Police in Cape Town used special constables disguised as street-cleaners to trap and arrest Bonteheuwel school pupils who were allegedly stoning passing vehicles this week. The action, reminiscent of the controversial "Trojan Horse" incident last year in which youths stoning vehicles were ambushedand shot by police hiding in a railway truck, was confirmed by police in Cape Town.

The SAP public relations division in Pretoria, approached for further comment, however, said the action fell within the ambit of Emergency regulations. Fifteen-year-old Leon Hayward, a Standard Six pupil at Modderdam High School received seven stitches in a wound in his forehead after he was struck by one of the special constables during the incident on Monday. He was one of four pupils arrested and held at Bishop Lavis police station before appearing in court on Wednesday on charges of public violence. They were released on bail of R200 each, lawyers confirmed.

Hayward told the Weekly Mail that when he came out of his classroom for a break at about 11am he saw a group of African men wearing off white overalls sweeping the street outside. He found this strange "because they never sweep that road". Standing near a gate, inside the school grounds, he watched as a bus drove by and a group of pupils outside the school yard stoned it. The men continued sweeping.

As the pupils moved back towards the gate the men closed it so they could not enter, Hayward said. The pupils scattered. The men opened the gate and entered the school grounds, sending pupils running. He was caught by one of the men, who hit him with a broom, causing him to fall, momentarily stunned. Then the men "grabbed me behind my neck and loaded me into a van," Hayward said. He and three others, who were not injured, were taken to Bishop Lavis police station and photographed. He was then taken to Tygerberg Hospital where his wound was stitched.

On his return to the police station he watched as a plain-clothes policeman "paid the men". Hayward said the policeman wrote out cheques ("I saw him writing out the amount – either R100 or R1 000") and handed one to each of three special constables wearing off-white overalls and armed with revolvers.

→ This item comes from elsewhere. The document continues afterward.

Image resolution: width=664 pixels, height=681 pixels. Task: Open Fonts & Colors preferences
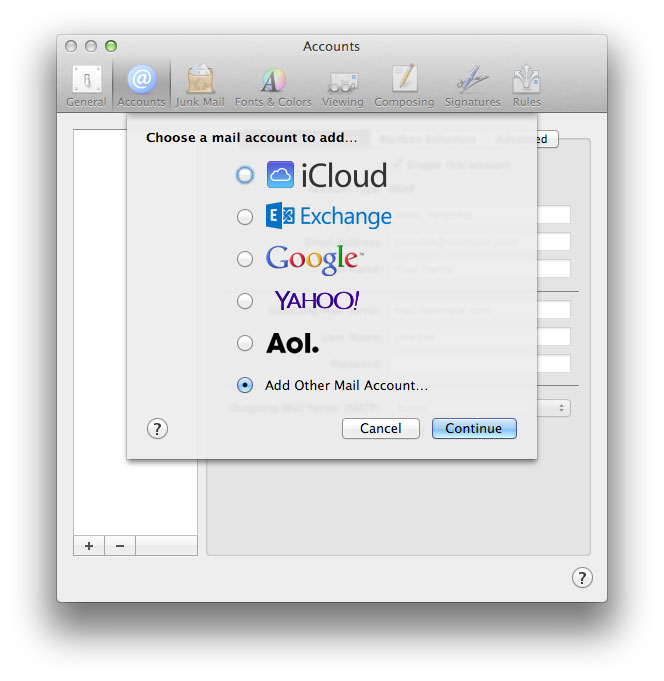tap(273, 85)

A teacher at the school said he saw men in "cream-coloured" overalls chasing pupils across Modderdam Road. He saw some of them leap over a wall to enter the school grounds. Immediately afterwards police vehicles pulled up. Another teacher said he saw a man in off-white overalls, revolver in hand, near the domestic science room. "He looked Iike he was looking for someone."

Lieutenant Attie Laubscher of the SAP public relations division in Cape Town confirmed that the men were special constables. He said children were throwing stones at school buses and vehicles and that, because they would run away when police tried to arrest them, special constables dressed in overalls to look like municipal workers were deployed to work in the road. "They came with the purpose of arresting the children," Laubscher said. Asked to comment on the suggestion that Hayward had seen the special constables being paid at the police station, Laubscher said this allegation was "laughable".

A spokesman for the SAP public relations division in Pretoria said: "We do not comment on routine police duties." Pupils at Bonteheuwel High School have meanwhile decided to re-name it, the Ashley Kriel Senior Secondary School – or AK Senior Secondary for short – in honour of the former pupil and student leader who joined the African National Congress and was shot deadby police three weeks ago.